Na longa entrevista com chamada na capa que o «Público» dedicou há dias à «coordenadora» do Bloco de Esquerda, declara esta na parte final que «o país deve estar preparado para sair do euro». Nada a distingue aliás do PCP, bem como daquilo que Francisco Louçã e João Ferreira do Amaral escreveram há mais de dois anos e cujo «racional» tive oportunidade de denunciar.
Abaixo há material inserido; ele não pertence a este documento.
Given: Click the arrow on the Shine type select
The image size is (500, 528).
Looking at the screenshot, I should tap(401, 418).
Entre outras afirmações bombásticas, Catarina Martins diz que «a dívida deve ser renegociada unilateralmente», declarando do alto da sua soberania que «a dívida pública não é um problema do nosso país e da nossa economia», como se Portugal não tivesse conhecido ameaças sucessivas de falência (1978, 1983-1985) antes de o «euro» existir e, na realidade, sempre que vigorou um regime político liberal! Só em ditadura (Salazar) o país não foi à bancarrota – com todos os custos que se sabe… mas nos quais, aparentemente, ela e os seus camaradas não se importam de incorrer, desde que seja, imagino, sob a égide deles!
Pensada ou não nesse sentido, a entrevista da porta-voz do BE foi publicada escassos dias antes da badalada «cimeira dos países do Sul da UE» em Lisboa, não só pondo à vista as contradições profundas que reinam na «geringonça» como embaraçando o primeiro-ministro português perante a opinião pública. Que credibilidade pode ter um governo minoritário do PS cujos únicos parceiros são ruidosamente contra a moeda única e o pagamento da dívida?
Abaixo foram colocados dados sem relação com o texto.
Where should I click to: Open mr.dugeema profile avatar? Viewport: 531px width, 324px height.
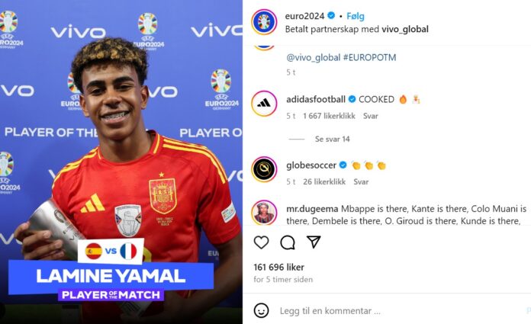264,213
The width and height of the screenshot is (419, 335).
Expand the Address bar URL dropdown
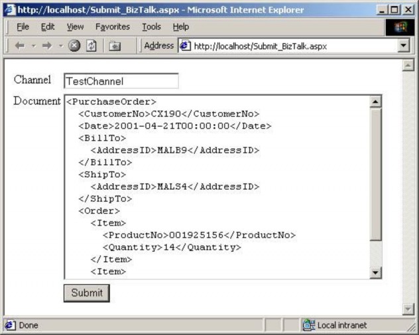[x=404, y=46]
Com efeito, António Costa bem apresentou as habituais reivindicações dos países devedores acerca da convergência monetária que eles próprios não respeitaram, mas o grupo enquanto tal limitou-se a um vago apelo ao «fortalecimento do euro». Ora, este fortalecimento reside, segundo a Zona Euro, na adopção das chamadas reformas estruturais – e não meramente conjunturais, como a tal as reduziu num ano a coligação PS+BE+PCP – que permitirão, eventualmente, manter algum crescimento económico perante as ameaças americana e inglesa contra o projecto europeu e a moeda única.
Que confiança podem um eleitorado e um presidente da República ter nesta aliança governamental onde o partido que a encabeça pede o «fortalecimento do euro» e os outros dois querem «sair do euro», alegando Catarina Martins que «não há ninguém na Europa que hoje aposte muito na sustentabilidade do euro» e concluindo: «Depois do que aconteceu na Grécia, qualquer país europeu que se leve a sério deve estar preparado para o fim do euro ou para sair do euro»!
Ora, é tempo de chamar a atenção, neste momento de vertiginosas mudanças internacionais, para o facto de este discurso pretensamente soberanista ser, na realidade, descabido num país com as debilidades sócio-económicas e financeiras que conhecemos e que estão espelhadas em todas as estatísticas disponíveis, desde a performance económica virtualmente nula da última década e meia até ao baixo nível comparativo das competências escolares e ao acelerado envelhecimento da população.
Tal discurso assumido de forma cada vez mais clara pela extrema-esquerda portuguesa converge, afinal, não só com a extrema-direita soberanista de outros países, como até com os impenetráveis desígnios do novo presidente norte-americano e do aprendiz de czar russo. Só a retórica das questões fracturantes e da apologia de «refugiados» que não pensam em vir para cá separam, na realidade, o soberanismo de esquerda – seja cá, em Inglaterra ou na França – e o da direita mais patrioteira e arrogante.
Percebe-se, perante esta poluição ideológica veiculada pela maior parte dos «media», que uma fracção da população portuguesa seja tentada a apostar, por vezes, numa espécie de lógica do «quanto pior melhor», esperando que uma nova bancarrota ou, mais próximo ainda, um efectivo fortalecimento da moeda única europeia que deixe de fora países como Portugal e a Grécia (mas não a Espanha nem a Irlanda: porque será?), para recomeçarmos de novo a subir penosamente os degraus do regresso à União Europeia, pleno direito esse que não é meramente geográfico.
Também se percebe, inversamente, que o Presidente da República queira acreditar em que «tudo vai pelo melhor no melhor do mundos», mas arrisca-se, como aquela parte do eleitorado, a descobrir a falácia demasiado tarde. A actual turbulência internacional e o seu previsível crescimento no futuro próximo já só parecem apontar num sentido: «Quanto pior, pior!». É tempo, por isso, de o PR perder as suas ilusões ecuménicas e de o próprio PS reconhecer que os seus parceiros não são de confiança, especialmente na Zona Euro, como aliás aconteceu com a Grécia. Do ponto de vista partidário nacional, a evolução começaria no mesmo dia em que o PR e o PS tomassem consciência de que o seu «irritante optimismo», se teve algum sentido para alguns, tornou-se altamente perigoso na presente situação internacional.